Received: 2 March 2016

Accepted: 22 July 2016

Published: 2 September 2016

Abstract

This article concentrates on open-source implementation on flying object detection in cluttered scenes. It is of significance for ground stereo-aided autonomous landing of unmanned aerial vehicles. The ground stereo vision guidance system is presented with details on system architecture and workflow. The Chan–Vese detection algorithm is further considered and implemented in the robot operating systems (ROS) environment. A data-driven interactive scheme is developed to collect datasets for parameter tuning and performance evaluating. The flying vehicle outdoor experiments capture the stereo sequential images dataset and record the simultaneous data from pan-and-tilt unit, onboard sensors and differential GPS. Experimental results by using the collected dataset validate the effectiveness of the published ROS-based detection algorithm.

Keywords

Unmanned aerial vehicle (UAV)Autonomous landingRobot operating systems (ROS)Chan–VeseFlying object detection

Background

In the past decades, unmanned aerial vehicles (UAVs) have been widely used in many fields. The applications include environmental monitoring, planting and farming, remote observation and earthquake rescue [1]. Most attention is generally paid on fixed-wing aerial vehicle recovery because of relatively higher risk involved during the landing phase. Many practical applications showed that recovery is the most challenging and hazardous period of UAV flights [2]. Developing autonomous landing technologies has already been an important trend of runway-mode takeoff-and-landing UAV systems. It aims at reducing personnel dependency and workload and meanwhile improving adaptability and reliability of flying vehicles recovery. The success of flying aircraft navigation is mostly achieved by using onboard conventional sensors, such as global positioning system (GPS), inertial measurement unit (IMU) and magnetometer. However, autonomous landing task that requires higher accuracy in localization is still not achievable solely by these onboard sensors [3, 4].

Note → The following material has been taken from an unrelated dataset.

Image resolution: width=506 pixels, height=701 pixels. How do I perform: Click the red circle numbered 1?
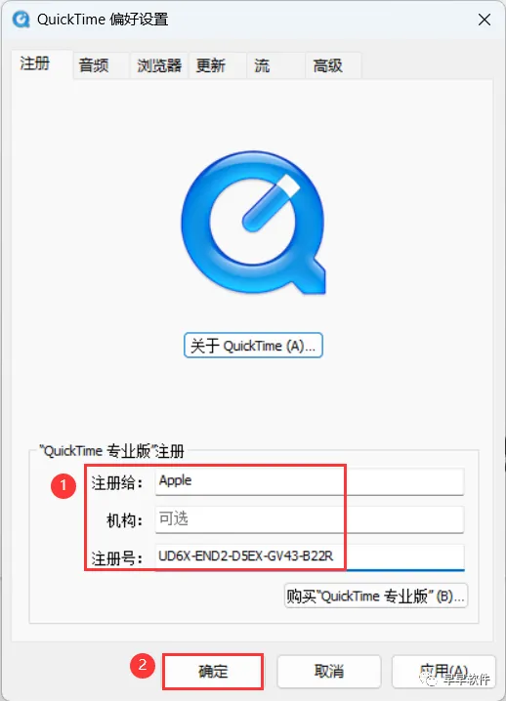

Under such circumstances, a ground vision guidance scheme was proposed and developed [511]. The ground system possesses stronger computation resources and saves cost by implementing each set for a runway rather than individual vehicles. Moreover, image processing on the ground-captured images is more convenient than that on the onboard images with complicated backgrounds.

Runway landing and taxiing has been a kernel recycling mode of medium and/or large fixed-wing unmanned aerial vehicles. Vision-based localization and guidance has drawn more and more attention in the field of UAV autonomous takeoff and landing [12]. Hereafter, a ground stereo vision guidance system has been proposed and presented [79]. As shown in Fig. 1, the binocular cameras are located symmetrically on both sides of the runway to capture sequential images of the approaching and landing unmanned aircrafts. The ground system with stronger processing abilities calculates the spatial coordinates by integrating calibration, detection and localization steps. Eventually, the ground system sends the coordinates into the onboard autopilot via the specified data link. In our previous works [69], both corner-based and skeleton-based algorithms were employed into the flying object detection on the ground-captured sequential images. As for the corner-based methods, Harris [13], SIFT [14], SURF [15], ORB [16], FAST [17] and BRISK [18] corner detectors are, respectively, tested with the dataset. As for the skeleton-based methods, level set, Canny and Chan–Vese [19] are generally employed into the edge extraction.
Fig. 1

Architecture and scenarios of the ground stereo vision guidance and localization system. The binocular cameras are located symmetrically on both sides of the runway to capture sequential images of the approaching and landing unmanned vehicles. The ground system with stronger processing abilities calculates the spatial localization and sends the coordinates onto the onboard autopilot (adopted from Tang and Hu et al. [8, 9])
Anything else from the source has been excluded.